• What the task asks: Examine each line of the data. Copy those that contain the string "question".
******************************
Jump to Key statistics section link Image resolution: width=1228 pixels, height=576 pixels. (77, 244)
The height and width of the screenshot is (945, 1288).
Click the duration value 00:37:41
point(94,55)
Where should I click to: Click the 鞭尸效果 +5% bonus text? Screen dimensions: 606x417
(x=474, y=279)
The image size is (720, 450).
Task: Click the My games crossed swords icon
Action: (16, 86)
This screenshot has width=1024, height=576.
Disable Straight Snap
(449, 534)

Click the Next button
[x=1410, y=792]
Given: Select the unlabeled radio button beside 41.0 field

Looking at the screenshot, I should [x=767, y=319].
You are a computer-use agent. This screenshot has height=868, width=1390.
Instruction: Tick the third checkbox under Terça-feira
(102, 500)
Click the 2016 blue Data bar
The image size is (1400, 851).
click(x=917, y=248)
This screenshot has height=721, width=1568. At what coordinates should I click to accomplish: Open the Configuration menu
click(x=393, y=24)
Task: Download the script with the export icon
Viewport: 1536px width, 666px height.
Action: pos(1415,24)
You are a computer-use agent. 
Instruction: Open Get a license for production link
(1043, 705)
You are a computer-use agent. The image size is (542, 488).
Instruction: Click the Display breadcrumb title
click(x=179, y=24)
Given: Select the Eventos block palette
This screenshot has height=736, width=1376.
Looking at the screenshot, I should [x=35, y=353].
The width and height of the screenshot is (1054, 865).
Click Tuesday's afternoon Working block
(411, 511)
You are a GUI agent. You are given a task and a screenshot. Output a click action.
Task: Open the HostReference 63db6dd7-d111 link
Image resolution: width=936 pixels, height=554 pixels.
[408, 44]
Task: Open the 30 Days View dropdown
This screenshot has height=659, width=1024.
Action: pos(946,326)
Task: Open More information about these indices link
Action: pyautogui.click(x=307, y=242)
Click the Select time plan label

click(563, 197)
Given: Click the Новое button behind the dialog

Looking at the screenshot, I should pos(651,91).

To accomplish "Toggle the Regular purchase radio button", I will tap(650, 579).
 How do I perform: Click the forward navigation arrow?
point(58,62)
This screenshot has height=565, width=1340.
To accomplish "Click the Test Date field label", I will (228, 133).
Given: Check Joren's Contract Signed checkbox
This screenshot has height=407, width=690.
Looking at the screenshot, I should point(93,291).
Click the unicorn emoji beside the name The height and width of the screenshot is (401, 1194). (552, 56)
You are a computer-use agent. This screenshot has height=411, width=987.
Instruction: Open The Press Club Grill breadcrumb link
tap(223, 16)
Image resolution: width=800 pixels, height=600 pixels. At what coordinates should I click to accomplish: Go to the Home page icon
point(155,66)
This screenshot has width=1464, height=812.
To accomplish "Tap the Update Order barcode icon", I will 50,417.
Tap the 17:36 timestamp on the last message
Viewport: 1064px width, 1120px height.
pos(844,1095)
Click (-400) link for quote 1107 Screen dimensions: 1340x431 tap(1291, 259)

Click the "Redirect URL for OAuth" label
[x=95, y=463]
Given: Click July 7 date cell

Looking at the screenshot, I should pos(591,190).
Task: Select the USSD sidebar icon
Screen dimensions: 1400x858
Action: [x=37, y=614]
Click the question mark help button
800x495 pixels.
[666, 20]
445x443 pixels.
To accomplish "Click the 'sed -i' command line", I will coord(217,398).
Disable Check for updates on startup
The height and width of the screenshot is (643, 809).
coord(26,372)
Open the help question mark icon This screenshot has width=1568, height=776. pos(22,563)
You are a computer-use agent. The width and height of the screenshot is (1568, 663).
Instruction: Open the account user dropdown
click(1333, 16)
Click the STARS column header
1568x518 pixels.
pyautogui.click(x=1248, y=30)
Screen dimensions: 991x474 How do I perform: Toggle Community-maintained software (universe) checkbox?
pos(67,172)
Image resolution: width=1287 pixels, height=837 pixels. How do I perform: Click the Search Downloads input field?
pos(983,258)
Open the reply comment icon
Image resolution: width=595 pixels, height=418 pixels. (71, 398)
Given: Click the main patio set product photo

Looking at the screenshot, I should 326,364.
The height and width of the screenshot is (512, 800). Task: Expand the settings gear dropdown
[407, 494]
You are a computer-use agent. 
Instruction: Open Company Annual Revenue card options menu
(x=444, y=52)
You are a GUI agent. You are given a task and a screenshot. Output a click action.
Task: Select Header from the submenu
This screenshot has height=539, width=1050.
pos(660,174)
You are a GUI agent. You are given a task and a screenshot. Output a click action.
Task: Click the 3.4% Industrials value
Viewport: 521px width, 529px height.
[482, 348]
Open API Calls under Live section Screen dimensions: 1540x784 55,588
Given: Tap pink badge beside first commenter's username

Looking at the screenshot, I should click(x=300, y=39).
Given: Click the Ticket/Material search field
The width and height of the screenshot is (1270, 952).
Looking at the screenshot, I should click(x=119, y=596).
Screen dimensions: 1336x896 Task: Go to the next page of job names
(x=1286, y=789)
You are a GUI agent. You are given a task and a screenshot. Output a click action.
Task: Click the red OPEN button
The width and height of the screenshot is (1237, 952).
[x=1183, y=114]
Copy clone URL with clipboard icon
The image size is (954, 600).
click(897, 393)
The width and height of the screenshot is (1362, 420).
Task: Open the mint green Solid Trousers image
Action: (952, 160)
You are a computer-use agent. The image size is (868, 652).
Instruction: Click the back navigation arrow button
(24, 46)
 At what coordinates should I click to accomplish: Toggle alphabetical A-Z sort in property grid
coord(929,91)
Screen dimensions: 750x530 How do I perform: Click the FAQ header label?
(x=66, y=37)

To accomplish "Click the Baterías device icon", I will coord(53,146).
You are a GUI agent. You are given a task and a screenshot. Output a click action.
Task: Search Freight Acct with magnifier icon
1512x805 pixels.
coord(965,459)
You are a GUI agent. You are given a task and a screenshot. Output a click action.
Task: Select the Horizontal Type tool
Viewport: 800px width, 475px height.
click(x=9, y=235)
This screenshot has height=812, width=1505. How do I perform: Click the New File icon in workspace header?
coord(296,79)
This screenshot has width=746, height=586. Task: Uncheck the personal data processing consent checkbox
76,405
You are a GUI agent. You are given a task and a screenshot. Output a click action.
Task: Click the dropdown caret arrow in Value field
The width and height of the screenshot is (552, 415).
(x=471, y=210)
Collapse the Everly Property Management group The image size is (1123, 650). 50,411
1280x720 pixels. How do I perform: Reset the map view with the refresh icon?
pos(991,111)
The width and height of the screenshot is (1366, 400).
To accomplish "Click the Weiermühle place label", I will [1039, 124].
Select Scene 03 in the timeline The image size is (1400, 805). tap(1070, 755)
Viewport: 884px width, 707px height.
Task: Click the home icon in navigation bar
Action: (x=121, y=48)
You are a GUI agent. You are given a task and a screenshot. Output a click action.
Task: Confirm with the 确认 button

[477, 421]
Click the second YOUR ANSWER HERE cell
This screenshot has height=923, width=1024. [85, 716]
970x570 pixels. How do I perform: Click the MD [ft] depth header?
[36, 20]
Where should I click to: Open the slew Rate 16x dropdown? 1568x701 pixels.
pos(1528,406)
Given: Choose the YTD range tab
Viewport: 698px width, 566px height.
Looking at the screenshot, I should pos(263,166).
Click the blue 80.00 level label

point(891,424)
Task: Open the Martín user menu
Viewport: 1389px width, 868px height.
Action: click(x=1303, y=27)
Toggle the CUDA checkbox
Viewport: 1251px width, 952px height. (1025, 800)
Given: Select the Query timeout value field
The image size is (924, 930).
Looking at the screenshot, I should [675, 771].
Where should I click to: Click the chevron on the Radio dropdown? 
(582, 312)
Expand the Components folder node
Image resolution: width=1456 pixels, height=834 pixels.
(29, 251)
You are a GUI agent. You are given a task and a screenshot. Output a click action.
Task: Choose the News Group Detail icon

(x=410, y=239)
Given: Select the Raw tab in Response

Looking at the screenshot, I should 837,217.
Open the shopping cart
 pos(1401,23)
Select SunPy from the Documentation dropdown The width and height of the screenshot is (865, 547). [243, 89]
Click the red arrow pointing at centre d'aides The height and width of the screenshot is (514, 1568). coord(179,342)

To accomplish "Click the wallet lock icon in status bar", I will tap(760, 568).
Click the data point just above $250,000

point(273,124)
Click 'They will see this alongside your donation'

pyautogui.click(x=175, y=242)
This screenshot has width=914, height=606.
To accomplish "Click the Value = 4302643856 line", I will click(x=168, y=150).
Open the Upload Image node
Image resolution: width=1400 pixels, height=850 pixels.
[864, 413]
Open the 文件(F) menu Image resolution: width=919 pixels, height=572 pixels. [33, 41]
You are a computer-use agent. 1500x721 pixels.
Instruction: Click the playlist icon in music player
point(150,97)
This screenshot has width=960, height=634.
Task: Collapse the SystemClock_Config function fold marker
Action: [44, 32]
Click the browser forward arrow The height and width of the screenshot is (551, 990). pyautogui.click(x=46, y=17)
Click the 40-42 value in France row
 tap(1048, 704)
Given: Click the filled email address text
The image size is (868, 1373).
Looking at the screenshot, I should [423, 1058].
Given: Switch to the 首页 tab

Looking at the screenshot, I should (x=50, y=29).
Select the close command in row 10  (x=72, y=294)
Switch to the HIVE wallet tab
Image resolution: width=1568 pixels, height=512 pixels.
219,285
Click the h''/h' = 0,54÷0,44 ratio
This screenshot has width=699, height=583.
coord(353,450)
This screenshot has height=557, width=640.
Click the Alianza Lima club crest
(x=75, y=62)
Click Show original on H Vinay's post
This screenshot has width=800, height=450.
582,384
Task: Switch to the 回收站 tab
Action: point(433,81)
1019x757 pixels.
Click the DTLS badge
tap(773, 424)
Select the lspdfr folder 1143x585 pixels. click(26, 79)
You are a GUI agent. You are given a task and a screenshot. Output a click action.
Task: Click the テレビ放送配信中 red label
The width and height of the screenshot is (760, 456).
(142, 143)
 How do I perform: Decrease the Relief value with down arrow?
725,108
******************************
• Result of this exercise:
Click the question mark help button
Open the help question mark icon This screenshot has width=1568, height=776. pos(22,563)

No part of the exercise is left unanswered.